───── EXCERPTED PASSAGE ─────

Sapolu scores with new book

BY JERMEL-LYNN QUILLOPO / Special to the Star-Advertiser
Winter in Hawaii means getting to do what I love best during cold weather — snuggling in bed under warm covers while reading an interesting book.
My latest find? “I Gave My Heart to San Francisco,” a new memoir by retired NFL star Jesse Sapolu. I was able to catch up with the four-time Super Bowl champion during a book signing event at Barnes and Noble Ala Moana on Saturday. I met him once before while on assignment; he was such a kind man back then and hasn’t changed a bit.
Through his own words, Sapolu’s new book tells the story of his personal and professional journey to the National Football League. He said he was encouraged to share his story with the world after the death of his friend and fellow NFL player, Junior Seau, and the death of 19-year-old Fred Thompson, an athlete who was a teammate of his youngest son.
Born in Western Samoa to parents who were ministers, Sapolu’s family moved to Los Angeles when he was a young boy. In the book, he recalls the mixed emotions he felt over leaving everything he had ever known behind in Samoa, but also realizing the new opportunities that would be available in the United States. In 1971, the Sapolu family arrived in Kalihi, settling into public housing at Kuhio Park Terrace.

───── SUPPLIED MATERIAL ─────

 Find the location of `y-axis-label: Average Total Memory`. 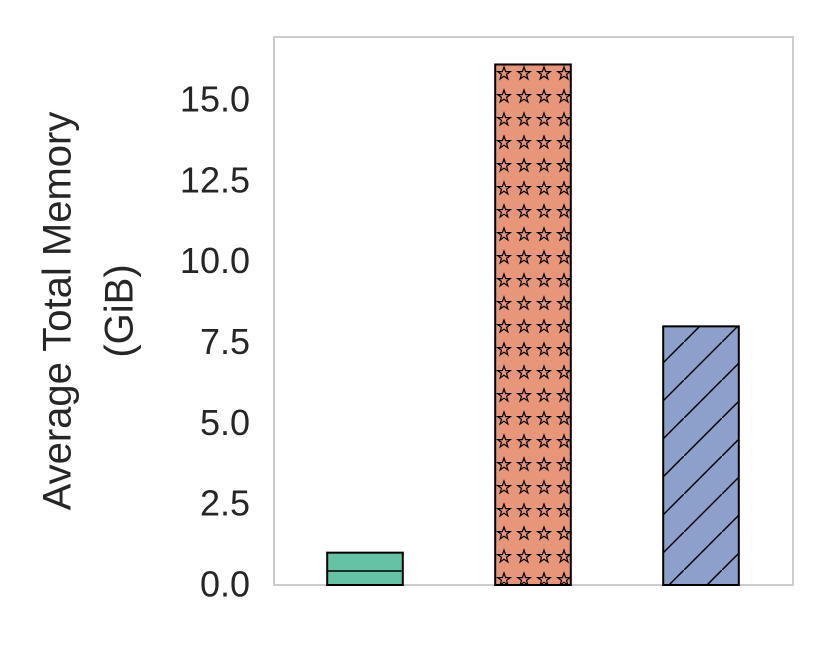

y-axis-label: Average Total Memory is located at coordinates (58, 312). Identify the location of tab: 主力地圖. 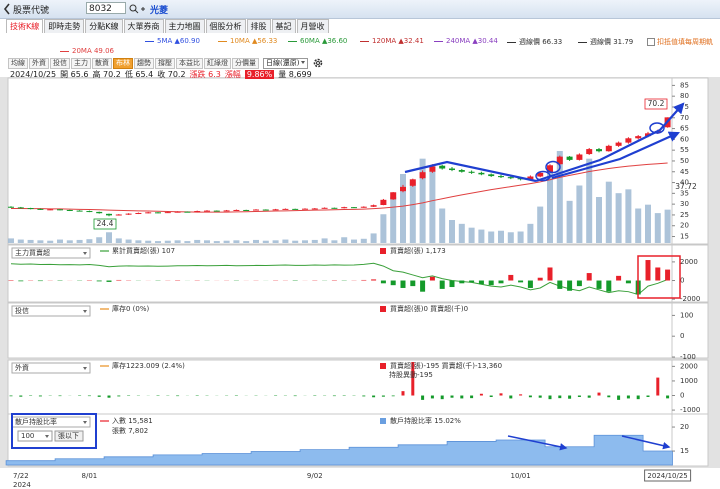
(184, 26).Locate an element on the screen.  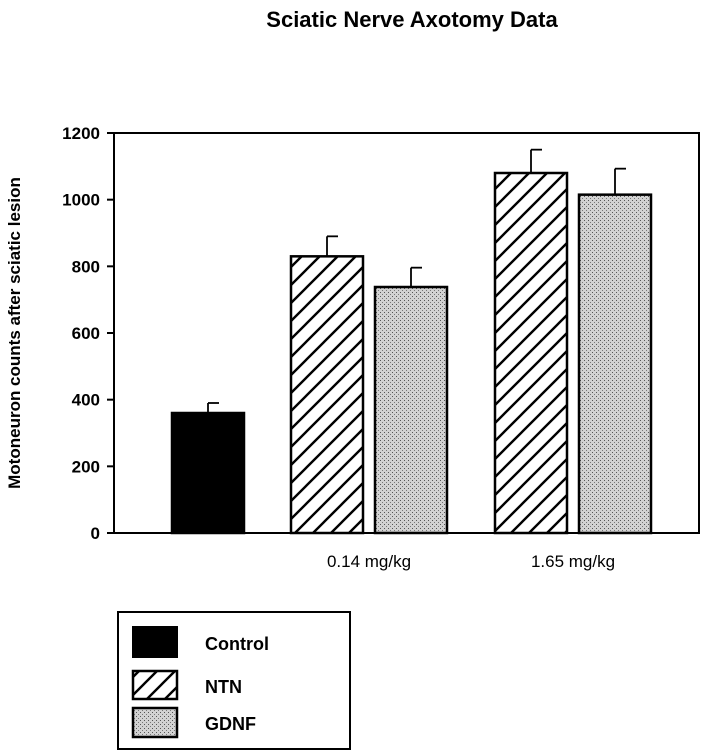
x-category-label: 1.65 mg/kg is located at coordinates (573, 562).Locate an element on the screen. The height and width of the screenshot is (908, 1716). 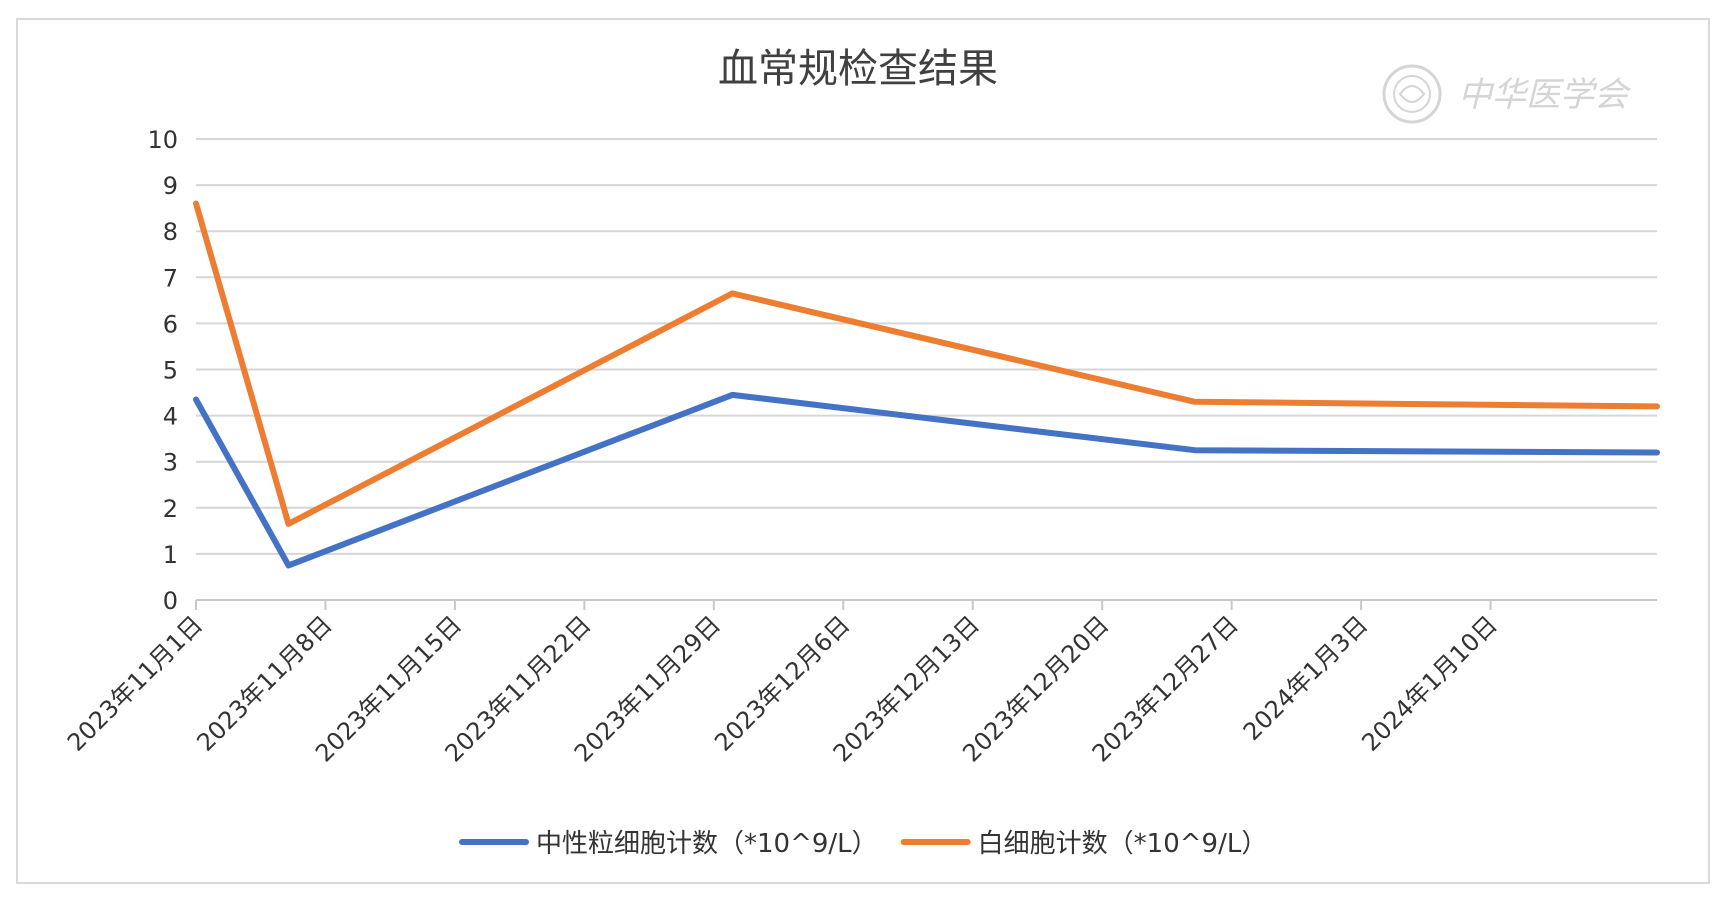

─────

* _PROBLEMS TO SOLVE_:
1. Answer these questions about the article on Jesse Sapolu's memoir:
(a) Where did the writer catch up with Sapolu at a book signing?
(b) Whose deaths encouraged Sapolu to share his story?
(c) Where did the Sapolu family settle when they arrived in Kalihi in 1971?
2. Carry on the article about Jesse Sapolu's memoir from its final sentence.

* _ANSWERS TO EACH TASK_:
1.
(a) At Barnes and Noble Ala Moana, on Saturday.
(b) The deaths of his friend and fellow NFL player Junior Seau and of 19-year-old Fred Thompson, a teammate of his youngest son.
(c) In public housing at Kuhio Park Terrace.

2.
Sapolu said playing sports helped him adjust and make friends. He attended Farrington High School and said growing up in one of Oahu’s most troubled areas helped shape him. A desire to play college football in front of his extended family led him to the University of Hawaii, where he was a standout offensive lineman for the Rainbows and won numerous awards. He represented UH in the 1983 Hula Bowl, and soon after was drafted by the San Francisco 49ers.
During his successful 15-year career, however, Sapolu battled a dangerous health condition — a torn aortic heart valve. While on the field, Sapolu admitted that playing with that type of health condition was dangerous and that sharing his story will help teach others to be proactive when it comes to their health.